From the moment I woke up until I clocked out of work, I was irritable — all day!
I was also confused because anger is not my go-to emotion. During the day, I kept plugging, unsure why I was so frustrated.
Thankfully, I had enough awareness to tell my kids, Daddy's frustrated today but not with you. Beyond that one proactive move, I didn't even want to reflect on my anger. I knew I needed to pray. But I didn't.
Later that evening, I decompressed into the couch, reluctantly closed my eyes, and asked Jesus what was up with me.
The images and headlines from Afghanistan that I'd seen all day flooded my mind.
Anger and then some
I was angry
Over the violence that the innocent would experience.
About the looming persecution for the church in Afghanistan
That our country's efforts to aid with stability did nothing to stop this evil.
That the way of power, destruction, and brutality seem to be the true way of things in this world.
I was also angry over the devastated, the displaced, the dying, and the dead Haitians after the earthquake. And, of course, the rising death toll from Covid angered me as well.
I held unspoken anger all day over the brokenness of our world. Yet, I carried much more than anger. Jim Harrington recently wrote,
This world is not as it should be. We know it, and we hate it.
Accepting what I can't control
While catching up with a friend, we talked about Afghanistan. My friend said, Is there anything we can do other than pray?
At this moment, the answer for most of us is no.
And that's the rub.
Like 2020, our lack of control reminds us again how little we can change in this out-of-control world (No wonder we're angry).
Yet, we're also reminded that prayer is our only option, and we're forced to surrender ourselves in faith-filled prayer.
To accept that:
I have little control.
God is sovereignly reining.
And I will resolve myself to plead to Him in prayer.
As Henry Nouwen says,
"Much of praying is grieving." (Source)
Yet prayer also powerfully works for the good of others (Matthew 7:7-11; James 5:16). In my own life, I sense an invitation in all this helplessness I feel — to accept my long-ignored limitations and to relearn the value of prayer.
In your helplessness, do you sense the call to depend more on your Savior too?
A Different Kind of Kingdom
It often seems that Darwin's survival of the fittest is the real message of the world. But God, in His mysterious mercy, has always worked through death and destruction.

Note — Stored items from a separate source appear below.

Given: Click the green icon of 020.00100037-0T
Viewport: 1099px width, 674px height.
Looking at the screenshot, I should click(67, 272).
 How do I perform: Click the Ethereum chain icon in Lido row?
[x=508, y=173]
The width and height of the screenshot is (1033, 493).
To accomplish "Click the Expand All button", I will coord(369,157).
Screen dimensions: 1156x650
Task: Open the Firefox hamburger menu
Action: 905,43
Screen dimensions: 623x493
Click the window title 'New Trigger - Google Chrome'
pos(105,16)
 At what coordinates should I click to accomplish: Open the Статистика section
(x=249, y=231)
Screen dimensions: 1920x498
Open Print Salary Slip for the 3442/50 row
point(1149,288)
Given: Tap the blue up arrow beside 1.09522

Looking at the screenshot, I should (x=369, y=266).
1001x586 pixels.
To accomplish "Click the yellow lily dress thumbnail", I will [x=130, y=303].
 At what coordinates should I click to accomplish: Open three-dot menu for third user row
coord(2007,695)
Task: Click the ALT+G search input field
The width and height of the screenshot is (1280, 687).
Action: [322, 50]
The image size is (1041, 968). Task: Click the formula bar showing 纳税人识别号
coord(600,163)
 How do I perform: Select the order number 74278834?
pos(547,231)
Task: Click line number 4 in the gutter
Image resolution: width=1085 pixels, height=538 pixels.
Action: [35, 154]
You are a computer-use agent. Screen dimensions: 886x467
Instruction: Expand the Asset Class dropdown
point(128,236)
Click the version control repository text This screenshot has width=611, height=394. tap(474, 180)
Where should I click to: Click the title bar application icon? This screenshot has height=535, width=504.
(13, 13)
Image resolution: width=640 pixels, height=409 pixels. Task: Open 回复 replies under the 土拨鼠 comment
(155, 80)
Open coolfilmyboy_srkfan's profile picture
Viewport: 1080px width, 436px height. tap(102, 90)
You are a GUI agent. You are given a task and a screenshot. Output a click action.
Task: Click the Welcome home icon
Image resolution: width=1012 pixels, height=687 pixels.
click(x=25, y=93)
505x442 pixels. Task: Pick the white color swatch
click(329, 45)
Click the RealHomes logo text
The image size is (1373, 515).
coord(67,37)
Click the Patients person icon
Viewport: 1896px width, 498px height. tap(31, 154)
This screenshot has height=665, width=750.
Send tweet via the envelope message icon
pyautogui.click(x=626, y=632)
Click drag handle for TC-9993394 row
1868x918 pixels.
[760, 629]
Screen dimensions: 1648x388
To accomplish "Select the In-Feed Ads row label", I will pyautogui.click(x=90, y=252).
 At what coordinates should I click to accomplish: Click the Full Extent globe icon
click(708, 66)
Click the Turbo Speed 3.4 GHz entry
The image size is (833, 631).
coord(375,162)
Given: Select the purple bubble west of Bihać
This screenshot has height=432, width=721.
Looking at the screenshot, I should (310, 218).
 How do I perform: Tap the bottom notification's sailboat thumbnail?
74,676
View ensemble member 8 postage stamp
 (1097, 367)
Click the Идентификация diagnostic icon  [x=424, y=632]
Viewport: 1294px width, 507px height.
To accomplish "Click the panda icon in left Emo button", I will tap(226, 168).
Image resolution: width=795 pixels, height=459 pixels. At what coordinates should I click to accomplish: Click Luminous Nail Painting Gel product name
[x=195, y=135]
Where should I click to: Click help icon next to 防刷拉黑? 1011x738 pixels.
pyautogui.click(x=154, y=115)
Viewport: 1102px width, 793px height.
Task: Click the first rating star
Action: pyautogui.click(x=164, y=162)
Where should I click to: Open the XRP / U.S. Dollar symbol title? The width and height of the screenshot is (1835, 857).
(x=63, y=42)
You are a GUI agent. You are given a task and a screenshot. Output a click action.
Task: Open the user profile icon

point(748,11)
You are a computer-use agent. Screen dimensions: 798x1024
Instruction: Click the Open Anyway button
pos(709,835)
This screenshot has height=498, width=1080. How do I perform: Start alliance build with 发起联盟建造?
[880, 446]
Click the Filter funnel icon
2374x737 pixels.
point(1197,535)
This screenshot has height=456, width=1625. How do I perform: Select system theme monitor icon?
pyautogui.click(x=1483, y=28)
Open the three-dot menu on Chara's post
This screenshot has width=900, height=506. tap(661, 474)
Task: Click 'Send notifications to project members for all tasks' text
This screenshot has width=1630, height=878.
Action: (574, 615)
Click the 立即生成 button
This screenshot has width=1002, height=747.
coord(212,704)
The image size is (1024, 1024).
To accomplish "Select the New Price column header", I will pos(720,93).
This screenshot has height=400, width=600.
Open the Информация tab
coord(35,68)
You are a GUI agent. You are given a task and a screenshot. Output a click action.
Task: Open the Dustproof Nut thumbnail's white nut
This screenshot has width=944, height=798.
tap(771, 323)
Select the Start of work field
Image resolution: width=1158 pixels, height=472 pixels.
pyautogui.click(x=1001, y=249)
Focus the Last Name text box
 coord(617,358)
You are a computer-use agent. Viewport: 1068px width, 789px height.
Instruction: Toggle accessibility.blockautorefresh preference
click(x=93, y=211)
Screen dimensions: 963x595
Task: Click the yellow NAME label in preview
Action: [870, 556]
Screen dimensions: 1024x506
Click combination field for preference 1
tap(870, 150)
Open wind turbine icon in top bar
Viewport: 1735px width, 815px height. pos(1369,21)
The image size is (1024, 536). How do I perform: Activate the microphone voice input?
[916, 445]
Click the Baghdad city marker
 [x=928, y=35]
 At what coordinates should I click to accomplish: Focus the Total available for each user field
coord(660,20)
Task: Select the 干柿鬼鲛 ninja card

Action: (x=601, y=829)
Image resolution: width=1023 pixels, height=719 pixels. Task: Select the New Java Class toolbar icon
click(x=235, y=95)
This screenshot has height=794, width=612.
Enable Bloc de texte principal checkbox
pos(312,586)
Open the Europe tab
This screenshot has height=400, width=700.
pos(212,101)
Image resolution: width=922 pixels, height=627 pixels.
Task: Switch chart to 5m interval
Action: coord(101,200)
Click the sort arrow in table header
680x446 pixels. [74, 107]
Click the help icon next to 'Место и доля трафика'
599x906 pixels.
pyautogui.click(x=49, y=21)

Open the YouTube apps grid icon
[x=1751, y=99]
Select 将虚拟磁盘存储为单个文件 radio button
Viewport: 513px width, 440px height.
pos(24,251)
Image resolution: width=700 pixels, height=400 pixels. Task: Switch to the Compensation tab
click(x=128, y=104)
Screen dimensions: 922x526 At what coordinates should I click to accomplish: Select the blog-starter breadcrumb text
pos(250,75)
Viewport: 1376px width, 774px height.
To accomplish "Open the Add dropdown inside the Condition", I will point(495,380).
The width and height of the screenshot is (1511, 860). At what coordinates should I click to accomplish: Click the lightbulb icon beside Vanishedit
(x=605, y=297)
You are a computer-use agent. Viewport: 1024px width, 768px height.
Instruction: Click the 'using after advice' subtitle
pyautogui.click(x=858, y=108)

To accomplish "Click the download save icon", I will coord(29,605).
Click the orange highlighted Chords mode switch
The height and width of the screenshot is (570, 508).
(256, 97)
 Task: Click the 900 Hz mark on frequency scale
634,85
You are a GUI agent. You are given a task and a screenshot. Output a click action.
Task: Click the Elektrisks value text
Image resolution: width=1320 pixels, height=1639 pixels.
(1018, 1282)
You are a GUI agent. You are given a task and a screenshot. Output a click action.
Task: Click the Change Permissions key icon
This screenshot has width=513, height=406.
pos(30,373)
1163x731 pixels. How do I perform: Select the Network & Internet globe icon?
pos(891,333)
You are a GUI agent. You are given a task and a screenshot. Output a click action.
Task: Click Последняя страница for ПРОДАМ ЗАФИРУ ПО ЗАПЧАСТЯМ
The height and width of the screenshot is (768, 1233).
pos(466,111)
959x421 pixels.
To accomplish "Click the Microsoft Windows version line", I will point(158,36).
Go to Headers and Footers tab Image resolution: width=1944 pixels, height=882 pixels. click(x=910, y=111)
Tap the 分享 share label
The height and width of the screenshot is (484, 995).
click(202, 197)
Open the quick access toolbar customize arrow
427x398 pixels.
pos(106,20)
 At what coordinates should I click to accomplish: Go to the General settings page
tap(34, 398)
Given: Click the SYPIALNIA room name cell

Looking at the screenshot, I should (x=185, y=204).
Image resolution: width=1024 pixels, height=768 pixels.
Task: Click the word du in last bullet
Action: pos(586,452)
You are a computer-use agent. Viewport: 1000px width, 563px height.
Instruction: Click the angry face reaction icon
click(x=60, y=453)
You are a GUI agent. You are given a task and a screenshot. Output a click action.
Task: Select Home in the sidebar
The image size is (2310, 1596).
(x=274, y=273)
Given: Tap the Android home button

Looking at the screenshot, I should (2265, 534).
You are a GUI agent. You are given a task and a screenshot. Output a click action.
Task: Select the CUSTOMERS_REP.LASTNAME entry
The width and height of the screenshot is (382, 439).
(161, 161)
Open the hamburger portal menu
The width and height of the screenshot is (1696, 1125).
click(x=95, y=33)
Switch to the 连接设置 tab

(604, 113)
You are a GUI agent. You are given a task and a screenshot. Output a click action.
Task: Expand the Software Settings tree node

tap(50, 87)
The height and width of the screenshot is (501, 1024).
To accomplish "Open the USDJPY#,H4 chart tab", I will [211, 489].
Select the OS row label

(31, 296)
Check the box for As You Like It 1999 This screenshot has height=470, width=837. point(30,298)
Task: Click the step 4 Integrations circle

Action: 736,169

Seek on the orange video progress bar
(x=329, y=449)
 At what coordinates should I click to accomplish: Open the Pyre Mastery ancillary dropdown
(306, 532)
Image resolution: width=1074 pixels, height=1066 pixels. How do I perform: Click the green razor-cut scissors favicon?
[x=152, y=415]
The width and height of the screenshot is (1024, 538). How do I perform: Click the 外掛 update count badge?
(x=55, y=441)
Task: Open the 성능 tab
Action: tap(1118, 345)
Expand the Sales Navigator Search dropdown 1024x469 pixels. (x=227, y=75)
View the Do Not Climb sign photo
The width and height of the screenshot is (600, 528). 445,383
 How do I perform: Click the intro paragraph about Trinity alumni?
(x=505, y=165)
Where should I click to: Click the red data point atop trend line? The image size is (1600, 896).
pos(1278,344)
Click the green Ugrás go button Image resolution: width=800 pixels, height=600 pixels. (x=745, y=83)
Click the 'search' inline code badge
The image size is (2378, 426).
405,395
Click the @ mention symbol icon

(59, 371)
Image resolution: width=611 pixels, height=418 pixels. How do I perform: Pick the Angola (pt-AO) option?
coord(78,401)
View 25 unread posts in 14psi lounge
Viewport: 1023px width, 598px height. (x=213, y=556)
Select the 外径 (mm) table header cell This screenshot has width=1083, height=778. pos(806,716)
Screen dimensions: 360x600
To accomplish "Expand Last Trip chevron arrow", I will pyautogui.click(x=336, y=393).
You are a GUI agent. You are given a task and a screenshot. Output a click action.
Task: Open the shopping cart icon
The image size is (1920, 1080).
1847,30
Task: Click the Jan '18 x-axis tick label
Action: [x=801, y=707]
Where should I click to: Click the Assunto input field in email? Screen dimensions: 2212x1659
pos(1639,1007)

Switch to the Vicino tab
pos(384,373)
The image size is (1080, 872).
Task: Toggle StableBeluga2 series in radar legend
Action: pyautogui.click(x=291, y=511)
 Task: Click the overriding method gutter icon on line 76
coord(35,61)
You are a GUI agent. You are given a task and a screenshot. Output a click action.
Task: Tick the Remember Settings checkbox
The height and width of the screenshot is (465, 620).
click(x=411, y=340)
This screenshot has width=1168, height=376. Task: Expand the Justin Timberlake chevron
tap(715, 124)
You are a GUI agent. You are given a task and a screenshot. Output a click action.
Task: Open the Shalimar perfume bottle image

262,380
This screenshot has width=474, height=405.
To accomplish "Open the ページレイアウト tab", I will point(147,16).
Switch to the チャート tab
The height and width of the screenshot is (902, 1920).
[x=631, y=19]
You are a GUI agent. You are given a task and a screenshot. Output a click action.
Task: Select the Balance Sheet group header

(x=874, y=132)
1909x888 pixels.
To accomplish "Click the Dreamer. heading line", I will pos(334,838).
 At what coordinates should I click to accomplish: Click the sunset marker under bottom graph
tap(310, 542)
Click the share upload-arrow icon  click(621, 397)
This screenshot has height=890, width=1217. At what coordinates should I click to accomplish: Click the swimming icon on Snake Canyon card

Jesus says that true power and authority belong to the poor in spirit, the mourning, the meek, the hungry and thirsty, the merciful, the pure in heart, the peacemaker, and the persecuted (Matthew 5:3-12).
The more I pray — grieving, groaning, and gasping out my requests — the more I hear that:
God's ways are higher than our ways (Isaiah 55:8-9).
He's a miracle worker shrouded in mystery.
Jesus suffered not to save us from suffering but to create a path from death to resurrection.
All this takes faith to believe, yet isn't faith (no matter how hard-fought-for) the whole point (Colossians 2:6-7).
Whatever challenging emotions the news stirs up in you, let's surrender ourselves to God in prayer, trusting Him to do what we cannot (Philippians 4:6-7).